Barcelona-Italy, the route for gas accelerated by the war

Catalan capital is attracting interest due to its regasification plant and the possibility of an offshore pipeline connecting it with Italy

3 min
General view of the Enagas regasification plant in Barcelona, the oldest in Europe, located at the Muelle de la Energía in the port of Barcelona

MADRIDSpain and Italy are the only two countries in the European Union that have a gas pipeline connecting them to Algeria, but at a time when Russia is reducing its gas shipments, these two European countries have started to look at each other. Specifically, the Port of Barcelona and the cities of Livorno, Panigaglia and Porto Levante, near Venice, and the liquefied natural gas (LNG) regasification plants that the four locations have.

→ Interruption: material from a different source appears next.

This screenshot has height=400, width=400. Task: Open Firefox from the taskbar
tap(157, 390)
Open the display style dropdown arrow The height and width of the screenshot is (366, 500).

During the first six months of the year, up to 37,000 tons of LNG have left the Barcelona plant. The main shipments are, precisely, to Italy and, to a lesser extent, Gibraltar, France and Sweden, as the Port of Barcelona explains to ARA. Although these are not very large shipments of LNG – it should be borne in mind that Spain is not a gas-producing country and, therefore, much less LNG leaves than arrives – due to the war in Ukraine and the decrease in Russian gas supplies, the Spanish government, hand in hand with the industry, is exploring how it can expand its role as a supplier to Europe

Here, regasification plants play a peculiar role. Unlike pipelines, these have not been designed to send fuel, but as an infrastructure for receiving and storing gas. As Spain has such a large regasification capacity – 40% of the entire European Union thanks to its six plants – the idea now is to increase the number of methane tankers arriving at the plants, such as the one in Barcelona, from producer countries to unload the LNG and then re-export it to other European countries.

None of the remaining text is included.